Summary and Analysis
Book IV: Chapters 1–6
Summary
Early in 1806 Nikolay returns home with Denisov, and the Rostov household is lively and gay. Although Sonya is very pretty, Nikolay neglects his sweetheart in order to amuse himself as young men of his station do. Count Ilya Rostov, a generous, good-natured father, has mortgaged all his estates to provide for his family's pleasures. He is now busy preparing a huge banquet in honor of General Bagration, the hero of Austerlitz. While the guests await dinner they exchange news. They are sad at the death of Prince Andrey Bolkonsky and discuss a rumored affair between Countess Bezuhov and Dolohov, Pierre's former drinking buddy.

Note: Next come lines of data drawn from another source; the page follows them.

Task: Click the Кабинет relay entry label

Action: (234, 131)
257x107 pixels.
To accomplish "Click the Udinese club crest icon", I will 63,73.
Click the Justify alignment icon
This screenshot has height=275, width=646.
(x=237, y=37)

Despite the superb dinner, Pierre is moody and depressed. Dolohov sits opposite him. Roused to fury by his former friend's sneering manner, Bezuhov challenges Dolohov to a duel. They meet at dawn the next day and Pierre, who never fired a pistol before, wounds his rival. Nikolay drives Dolohov home while the wounded man weeps at having to face his"adored angel" (his mother) and hunchbacked sister. This notorious bully and cardsharp, Nikolay discovers, is the tenderest son and brother.
Meanwhile Pierre believes he has killed his wife's lover. He blames himself for having married a dissolute woman whom he never loved in the first place. Ellen tells him he is a fool and denies her infidelity. A week later Pierre departs for Petersburg alone, having made over more than half his property to his wife.
Analysis
Besides violence on the battlefield there is also violence on the home front. These chapters of Pierre's"war" within himself complement the previous description of the Austerlitz campaign and illustrate, once more, Tolstoy's handling of his theme on two levels, the individual and the collective. Pierre projects against Dolohov all his anger toward himself and his wife. With one pistol shot he concludes this loathsome, animal-passion marriage and sets off on another route of his life's journey. With this scene of violence, Tolstoy makes a powerful transition from the battlefield of nations to the battlefield within individual souls.